19 египетских рассказов | страница 9
Взбешенный староста вскочил с места и приказал начальнику стражи отвести Хандави в тюрьму. Но начальник медлил. Все вокруг пришли в ужас. Уже много лет в деревне не было арестов, так как никто не осмеливался вызвать гнев старосты, но люди представляли себе, что такое тюрьма. В наступившей тишине кто-то из ребятишек с трепетом и страхом спросил: «А что это такое, тюрьма?» Но ему никто не ответил.
Когда начальник стражи осторожно протянул руку, чтобы схватить непокорного за шиворот, худощавое тело Хандави вывернулось, как выпрямившаяся стальная пружина; с силой оттолкнув начальника стражи, он крикнул:
— За что в тюрьму? Что, я украл что-нибудь, ограбил кого-нибудь или совершил преступление? Это ты заслуживаешь тюрьмы!
Восхищенные юноши и дети подбежали к Хандави с возгласами: «Вот это молодец, вот это молодчина, так его!» Начальник стражи тоже устремился к нему.
Ослепленный гневом староста вскочил и сильно ударил Хандави по затылку. Его жирное тело тряслось от злобы. Приспешники старосты обрадовались, все остальные были удручены.
Перед глазами Хандави поплыли круги. То ему чудились крестьяне, которые гнут спину под палящими лучами солнца, то тетушка старосты во мраке кухни, то стройная фигура ее очаровательной дочери, нежное тело которой он когда-то держал в своих объятиях. Вот она на фотографии — полунагая, изящная Назек, которую теперь называют Хурия, так же как его стали называть Абдо. А под фотографией подпись: «Восхитительная танцовщица».
Хандави получил второй удар, третий… Видения потеряли свои очертания и окрасились в кровавый цвет. Он почувствовал, как запылала его шея и сердце наполнилось ненавистью, охватившей все его существо. Хандави ощутил вокруг себя страшную пустоту.
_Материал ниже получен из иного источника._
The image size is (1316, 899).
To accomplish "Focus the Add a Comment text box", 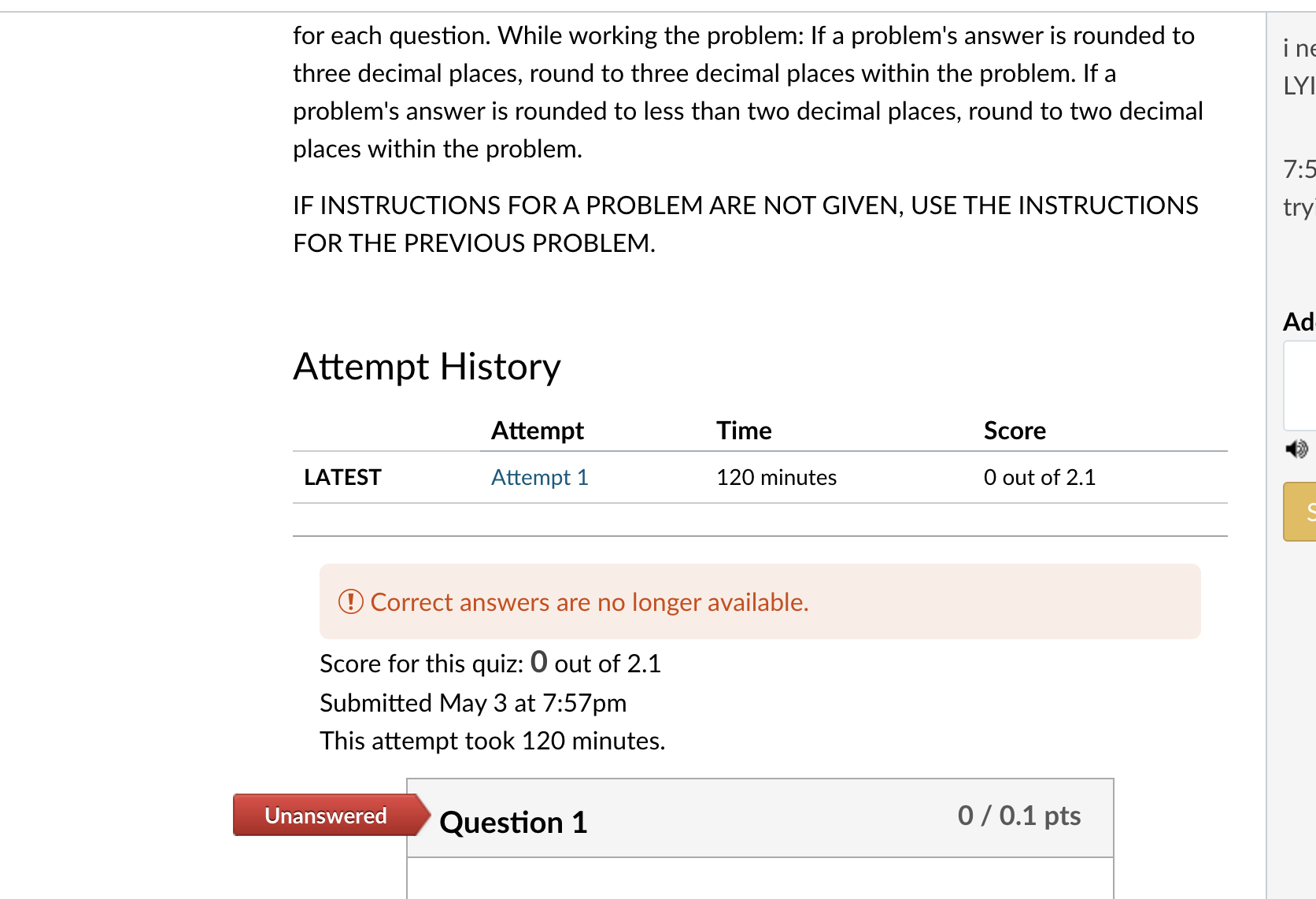I will [1300, 386].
И вдруг, сам того не сознавая, подавшись вперед, он со всей силы ударил старосту в грудь и воскликнул:
— Иди, смотри на свою тетушку и ее дочь! — С молниеносной быстротой Хандави повалил старосту на землю. Окружающие разразились громким смехом, они начали передавать рассказы Хандави о дочери своей госпожи. Один из юношей даже спросил: «А что с ней случилось?» Ему ответили: «Она стала танцовщицей в Александрии и воспитывает сейчас сына, который приходится также сыном Хандави». Стражник, стоявший тут же, удивился: «Так, значит, она танцовщица?» А кто-то под общий смех добавил: «Что же это? Выходит, что наш староста был дядюшкой танцовщицы?»
Между тем староста лежал на земле. В его ноздри набилась дорожная пыль, голова разламывалась от боли, он весь пылал от обрушившегося на него позора. Всякий раз, когда староста пытался приподнять голову, выкрикивая какие-то неразборчивые слова, хохот и громкие возгласы покрывали его голос.